-- Aim of the exercise --
Using the shrimp dinner text, answer each question.
1. How long does sealed frozen shrimp need in a large bowl of cold water to defrost?
2. What was Monday's guacamole made from?
3. What was the linguine tossed with on Tuesday?

··· Supplied text ···

Even on days like this, it seems that everyone still wants to be fed. Which is where a protein like shrimp comes to the rescue for quick, easy dinners.
Shrimp cooks incredibly fast. Almost too fast, making it easy to overcook. My recipe for pan seared shrimp walks you through the basics of cooking shrimp in a skillet without overcooking it. Don’t skimp on the garlic and butter, and don’t leave it in the pan much more than 3 minutes.
Served with garlic bread and salad, or tossed into a bowl of pasta, it can be a quick dinner that feels fancy.
If you have a bag of frozen shrimp in your freezer, the best way to defrost it is in the refrigerator overnight. You can also defrost shrimp by placing the sealed bag in a large bowl of cold water for about 20 minutes.
If you have a bag of defrosted raw shrimp, then you’re only about 20 minutes away from digging into a bowl of Instant Pot Orzo & Shrimp Scampi Pasta. This pasta has a creamy, risotto-like texture (even though no cream or dairy is added) and the light and bright flavors of garlic, lemon and fresh herbs.
Rice Noodles with Egg and Shrimp
If you have a little more time and your taste buds are craving something a little bolder and you’re a pad thai lover, then you’ll appreciate the salty-sweet-tangy flavors in this dish.
You can also try cold cucumber shrimp salad or shrimp and feta with garlic bread.
Dinner Last Week
I’m always curious about what other families are eating. Aren’t you? Here’s what my crew ate last week.
Monday: I roasted cubed sweet potato with chili powder, cumin and smoked paprika and served it with black beans, cabbage and tortillas with chips and guac. The guacamole was made from the very last avocados from our tree. It was wonderful while the harvest lasted!
Tuesday: Linguine tossed with roasted cauliflower and lots of parmesan, plus a fish and corn recipe I’m developing. The fish and corn got a thumbs up from my kids, which means it will probably be featured in this newsletter once it’s perfected.

··· Dataset excerpts ···

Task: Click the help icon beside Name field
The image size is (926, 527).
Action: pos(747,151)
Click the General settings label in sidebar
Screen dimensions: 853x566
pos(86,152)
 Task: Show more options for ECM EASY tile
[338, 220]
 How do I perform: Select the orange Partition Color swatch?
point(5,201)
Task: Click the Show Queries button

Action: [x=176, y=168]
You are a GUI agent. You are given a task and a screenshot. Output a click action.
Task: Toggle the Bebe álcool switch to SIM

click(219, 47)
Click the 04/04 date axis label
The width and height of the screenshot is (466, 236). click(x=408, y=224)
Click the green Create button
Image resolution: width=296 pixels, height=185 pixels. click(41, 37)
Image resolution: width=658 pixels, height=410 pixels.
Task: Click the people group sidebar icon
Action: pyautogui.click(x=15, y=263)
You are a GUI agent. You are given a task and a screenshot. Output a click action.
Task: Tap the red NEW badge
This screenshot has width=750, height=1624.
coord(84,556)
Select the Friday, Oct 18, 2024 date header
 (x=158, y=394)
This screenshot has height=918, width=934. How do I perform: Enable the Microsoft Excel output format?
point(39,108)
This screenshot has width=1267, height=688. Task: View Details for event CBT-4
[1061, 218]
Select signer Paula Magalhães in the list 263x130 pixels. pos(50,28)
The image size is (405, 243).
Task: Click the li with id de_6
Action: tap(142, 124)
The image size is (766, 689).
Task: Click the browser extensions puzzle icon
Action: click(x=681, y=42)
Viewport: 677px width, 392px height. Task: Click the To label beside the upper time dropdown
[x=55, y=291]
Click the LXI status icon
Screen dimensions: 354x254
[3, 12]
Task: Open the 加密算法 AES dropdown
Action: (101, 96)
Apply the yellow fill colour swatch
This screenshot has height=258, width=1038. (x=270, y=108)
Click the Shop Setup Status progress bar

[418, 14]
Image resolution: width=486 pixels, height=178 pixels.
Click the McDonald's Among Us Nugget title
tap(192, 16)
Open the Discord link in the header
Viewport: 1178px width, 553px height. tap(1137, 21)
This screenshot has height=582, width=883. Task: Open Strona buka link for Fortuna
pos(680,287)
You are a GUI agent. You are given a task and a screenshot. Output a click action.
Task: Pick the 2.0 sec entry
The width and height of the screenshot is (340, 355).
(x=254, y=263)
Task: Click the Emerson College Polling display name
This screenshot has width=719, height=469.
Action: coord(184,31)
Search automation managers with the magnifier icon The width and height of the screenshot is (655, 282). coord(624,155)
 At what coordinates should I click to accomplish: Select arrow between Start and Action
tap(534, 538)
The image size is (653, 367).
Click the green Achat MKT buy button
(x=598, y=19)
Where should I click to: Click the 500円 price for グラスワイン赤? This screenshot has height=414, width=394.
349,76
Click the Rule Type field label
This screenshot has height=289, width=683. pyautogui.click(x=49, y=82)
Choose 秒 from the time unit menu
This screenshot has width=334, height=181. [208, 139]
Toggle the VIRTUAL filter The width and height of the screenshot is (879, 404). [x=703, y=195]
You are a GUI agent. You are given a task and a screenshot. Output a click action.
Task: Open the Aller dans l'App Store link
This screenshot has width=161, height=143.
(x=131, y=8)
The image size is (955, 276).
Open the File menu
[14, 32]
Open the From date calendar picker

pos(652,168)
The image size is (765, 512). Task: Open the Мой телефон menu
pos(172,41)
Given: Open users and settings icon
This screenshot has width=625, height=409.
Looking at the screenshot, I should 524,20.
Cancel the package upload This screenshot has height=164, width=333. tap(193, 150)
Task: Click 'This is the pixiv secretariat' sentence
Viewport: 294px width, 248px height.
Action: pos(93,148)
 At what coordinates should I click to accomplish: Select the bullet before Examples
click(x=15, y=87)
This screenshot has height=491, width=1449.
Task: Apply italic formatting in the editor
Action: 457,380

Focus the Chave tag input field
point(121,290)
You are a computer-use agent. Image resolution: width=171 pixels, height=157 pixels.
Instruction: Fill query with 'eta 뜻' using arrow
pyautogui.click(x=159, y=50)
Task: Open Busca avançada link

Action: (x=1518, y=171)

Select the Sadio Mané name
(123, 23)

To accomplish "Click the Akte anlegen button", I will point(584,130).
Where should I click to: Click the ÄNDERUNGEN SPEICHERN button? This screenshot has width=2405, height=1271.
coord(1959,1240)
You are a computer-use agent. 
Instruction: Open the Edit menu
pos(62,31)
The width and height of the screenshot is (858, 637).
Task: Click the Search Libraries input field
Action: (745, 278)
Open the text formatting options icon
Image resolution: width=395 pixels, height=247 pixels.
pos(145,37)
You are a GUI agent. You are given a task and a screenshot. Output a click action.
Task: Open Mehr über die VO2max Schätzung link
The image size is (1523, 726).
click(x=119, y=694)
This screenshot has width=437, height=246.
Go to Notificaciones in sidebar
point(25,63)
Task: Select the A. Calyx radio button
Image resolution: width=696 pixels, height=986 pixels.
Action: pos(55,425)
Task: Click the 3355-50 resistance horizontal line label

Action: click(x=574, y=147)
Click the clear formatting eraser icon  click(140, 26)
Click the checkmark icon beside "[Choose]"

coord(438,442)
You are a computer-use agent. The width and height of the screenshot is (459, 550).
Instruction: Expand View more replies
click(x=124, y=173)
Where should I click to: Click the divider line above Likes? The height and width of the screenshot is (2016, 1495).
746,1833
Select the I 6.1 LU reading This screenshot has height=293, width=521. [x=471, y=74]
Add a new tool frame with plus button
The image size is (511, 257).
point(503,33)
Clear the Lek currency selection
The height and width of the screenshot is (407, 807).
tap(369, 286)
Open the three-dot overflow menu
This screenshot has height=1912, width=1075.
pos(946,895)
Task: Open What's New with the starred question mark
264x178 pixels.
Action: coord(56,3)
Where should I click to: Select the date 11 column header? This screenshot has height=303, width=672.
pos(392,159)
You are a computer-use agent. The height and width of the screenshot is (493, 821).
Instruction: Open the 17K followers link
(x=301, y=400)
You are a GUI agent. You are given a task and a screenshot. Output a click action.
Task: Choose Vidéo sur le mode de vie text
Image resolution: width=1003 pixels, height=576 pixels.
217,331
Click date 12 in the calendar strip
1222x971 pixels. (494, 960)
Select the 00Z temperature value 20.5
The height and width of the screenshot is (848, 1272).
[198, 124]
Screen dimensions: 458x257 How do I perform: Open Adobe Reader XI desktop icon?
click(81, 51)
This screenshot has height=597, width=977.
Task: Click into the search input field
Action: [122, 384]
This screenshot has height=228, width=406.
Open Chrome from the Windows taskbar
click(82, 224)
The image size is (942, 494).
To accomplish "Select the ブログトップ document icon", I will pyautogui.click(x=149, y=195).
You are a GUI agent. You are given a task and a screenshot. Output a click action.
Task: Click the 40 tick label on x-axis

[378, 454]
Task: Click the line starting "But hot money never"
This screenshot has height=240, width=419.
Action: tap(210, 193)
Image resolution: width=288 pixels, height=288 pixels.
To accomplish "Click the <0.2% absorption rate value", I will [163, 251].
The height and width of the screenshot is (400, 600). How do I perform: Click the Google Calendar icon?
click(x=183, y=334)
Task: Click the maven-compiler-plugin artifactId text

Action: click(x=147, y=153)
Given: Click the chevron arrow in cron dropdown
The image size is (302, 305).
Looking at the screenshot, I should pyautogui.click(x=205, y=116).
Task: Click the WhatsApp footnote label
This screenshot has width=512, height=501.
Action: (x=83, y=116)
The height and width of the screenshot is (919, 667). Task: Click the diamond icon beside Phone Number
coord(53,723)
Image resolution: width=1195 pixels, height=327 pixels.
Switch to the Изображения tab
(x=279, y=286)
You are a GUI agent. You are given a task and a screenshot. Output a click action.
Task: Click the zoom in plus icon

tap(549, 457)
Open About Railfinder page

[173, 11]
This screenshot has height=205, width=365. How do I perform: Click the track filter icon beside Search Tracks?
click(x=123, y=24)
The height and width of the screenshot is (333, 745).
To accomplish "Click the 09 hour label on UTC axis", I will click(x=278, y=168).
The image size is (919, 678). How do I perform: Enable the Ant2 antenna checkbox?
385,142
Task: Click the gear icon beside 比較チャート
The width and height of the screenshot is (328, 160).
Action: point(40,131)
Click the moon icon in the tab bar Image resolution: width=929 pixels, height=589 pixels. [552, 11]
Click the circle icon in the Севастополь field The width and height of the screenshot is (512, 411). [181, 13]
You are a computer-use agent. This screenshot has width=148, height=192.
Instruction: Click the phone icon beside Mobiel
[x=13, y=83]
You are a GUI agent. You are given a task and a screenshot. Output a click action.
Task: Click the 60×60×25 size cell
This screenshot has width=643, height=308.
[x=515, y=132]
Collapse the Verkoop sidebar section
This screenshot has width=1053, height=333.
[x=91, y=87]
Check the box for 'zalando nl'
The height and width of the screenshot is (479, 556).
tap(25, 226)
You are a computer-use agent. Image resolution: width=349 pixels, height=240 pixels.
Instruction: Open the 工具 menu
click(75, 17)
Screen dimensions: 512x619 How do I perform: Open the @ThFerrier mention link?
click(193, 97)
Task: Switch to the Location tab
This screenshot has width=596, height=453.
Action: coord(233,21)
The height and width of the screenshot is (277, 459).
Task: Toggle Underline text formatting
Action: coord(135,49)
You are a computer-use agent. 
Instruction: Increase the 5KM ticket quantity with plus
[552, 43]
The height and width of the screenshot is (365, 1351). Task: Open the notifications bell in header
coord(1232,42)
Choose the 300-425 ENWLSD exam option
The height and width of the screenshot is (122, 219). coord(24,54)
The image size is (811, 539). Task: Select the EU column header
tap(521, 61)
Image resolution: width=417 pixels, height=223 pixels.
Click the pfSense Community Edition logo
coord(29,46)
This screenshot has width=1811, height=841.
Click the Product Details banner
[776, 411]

···

-- Your solution --
1. About 20 minutes.
2. The very last avocados from the family's tree.
3. Roasted cauliflower and lots of parmesan.